TASK STATEMENT: Set down each entry as it stands. Skip the pictures.

Saved data entries
☆ ☆ ☆ ☆

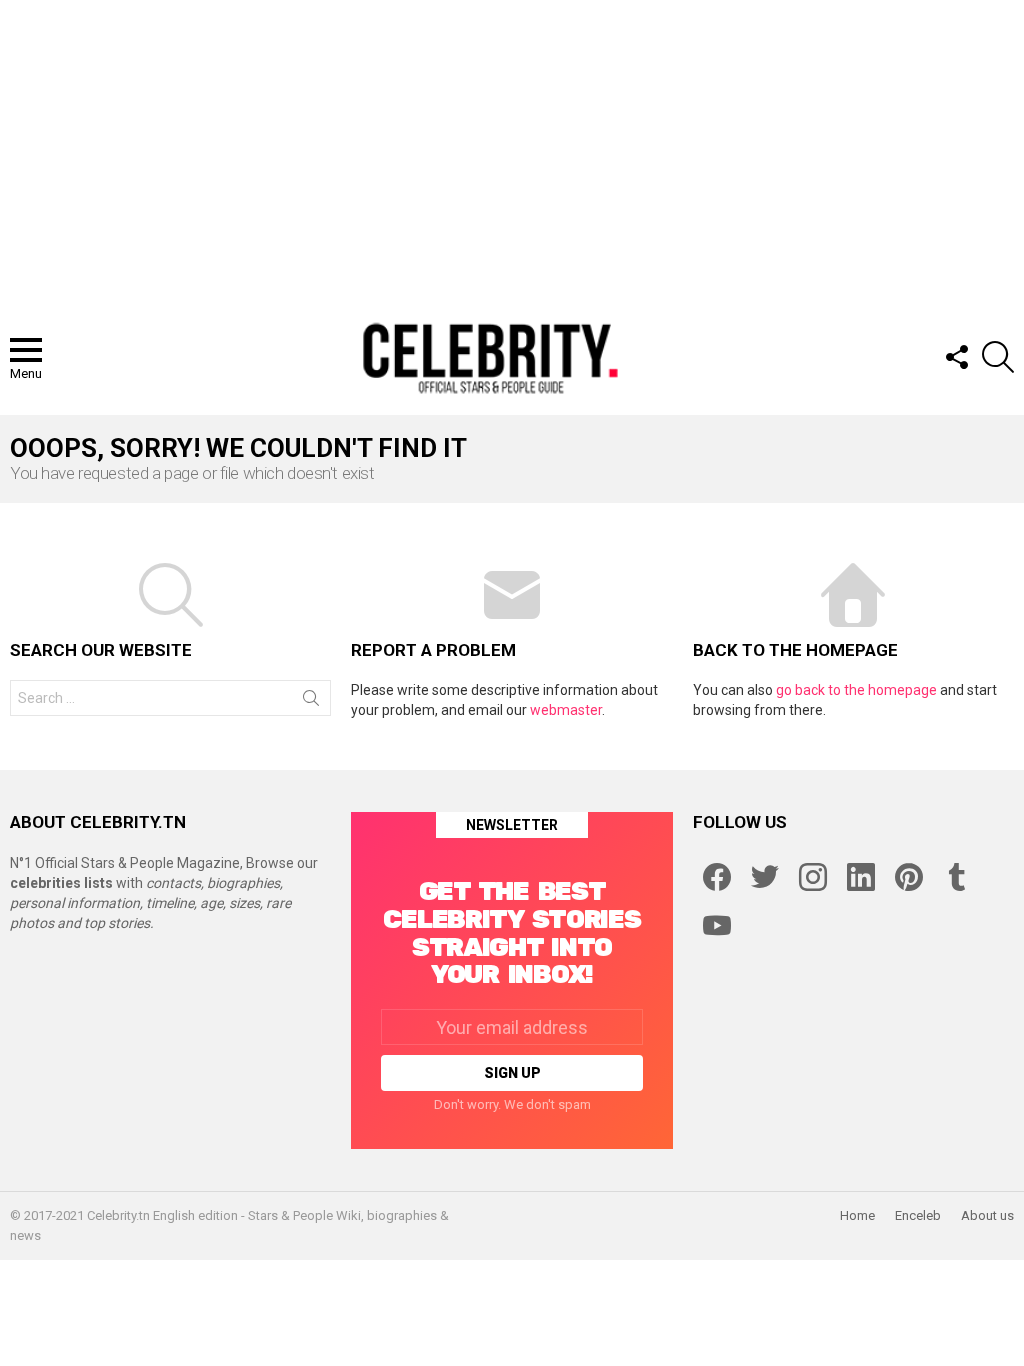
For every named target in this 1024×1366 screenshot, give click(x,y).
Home (857, 1215)
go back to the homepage (856, 690)
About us (987, 1215)
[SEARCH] (998, 357)
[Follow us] (956, 357)
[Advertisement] (512, 150)
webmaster (566, 710)
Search (311, 702)
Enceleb (918, 1215)
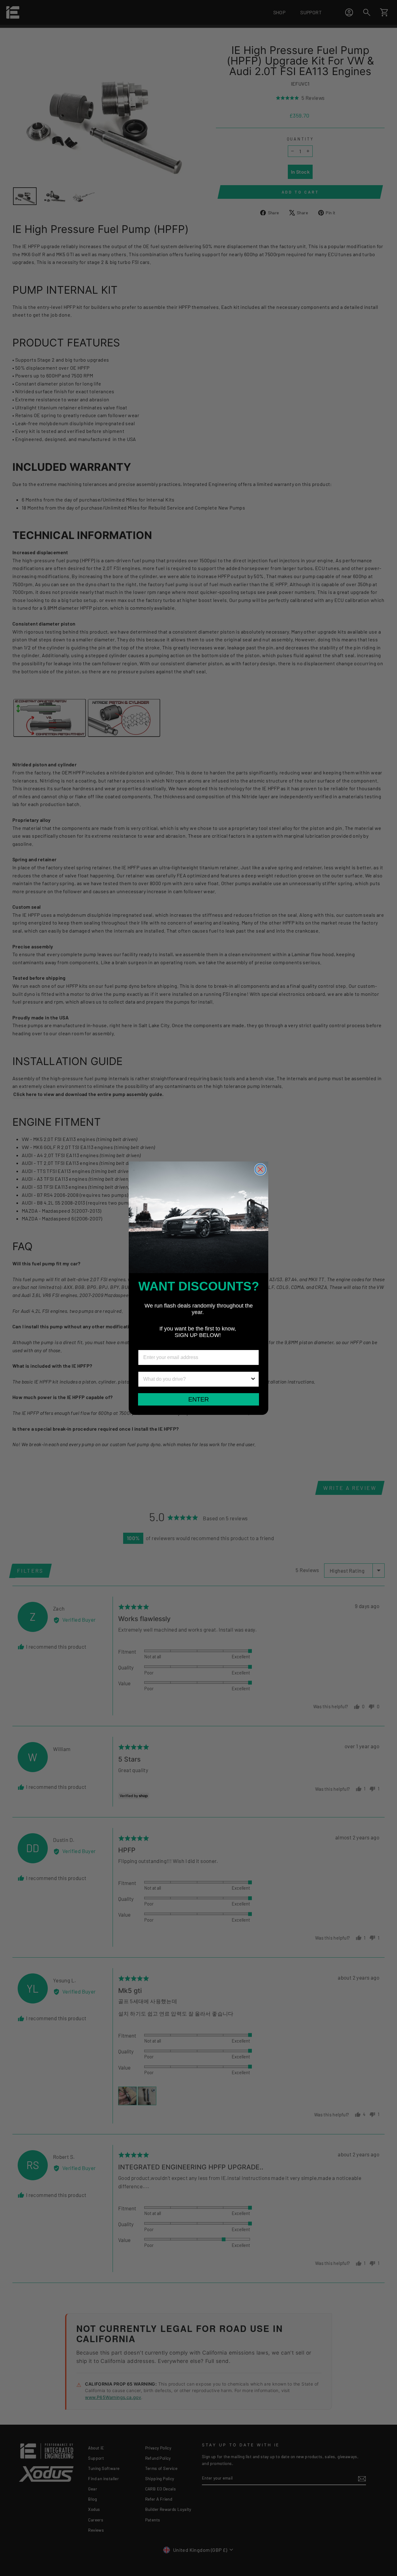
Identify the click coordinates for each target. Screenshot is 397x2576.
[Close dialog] (260, 1169)
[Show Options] (253, 1379)
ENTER (198, 1399)
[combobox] (196, 1379)
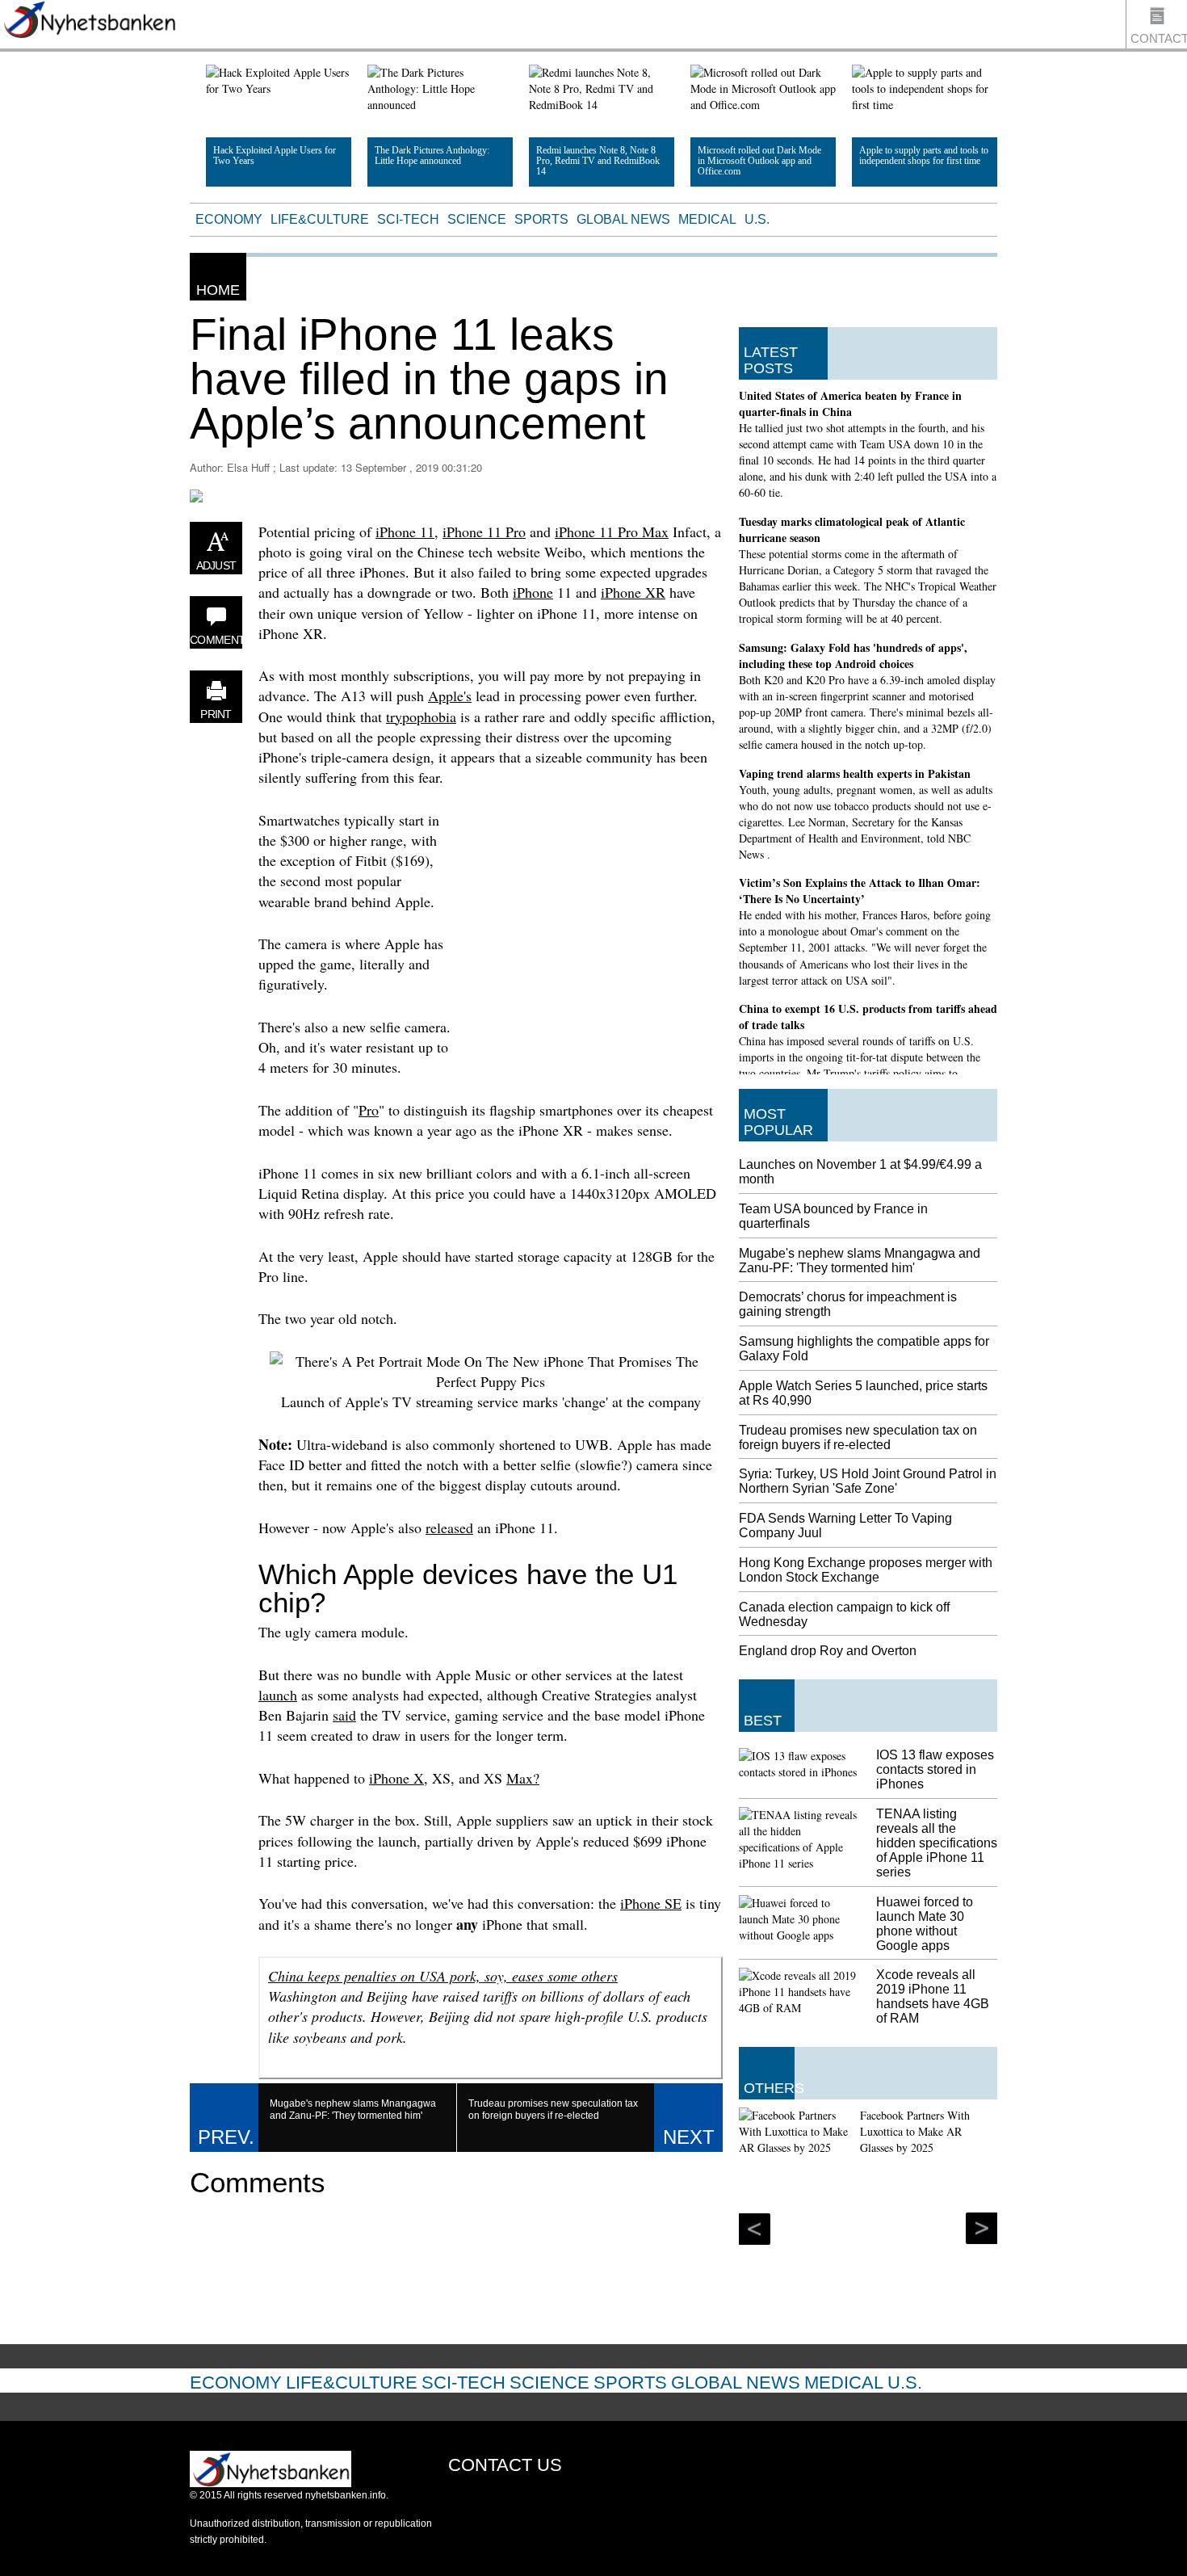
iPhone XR (633, 592)
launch (277, 1694)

☆ ☆ ☆ ☆

OUTPUT FOR THIS TASK:
For every named target in this 1024×1366 screenshot, give click(x,y).
Home (857, 1215)
go back to the homepage (856, 690)
About us (987, 1215)
[SEARCH] (998, 357)
[Follow us] (956, 357)
[Advertisement] (512, 150)
webmaster (566, 710)
Search (311, 702)
Enceleb (918, 1215)
Identify the click coordinates for each target. Screenshot is 397x2576.
[Close dialog] (260, 1169)
[Show Options] (253, 1379)
ENTER (198, 1399)
[combobox] (196, 1379)
iPhone XR (633, 592)
launch (277, 1694)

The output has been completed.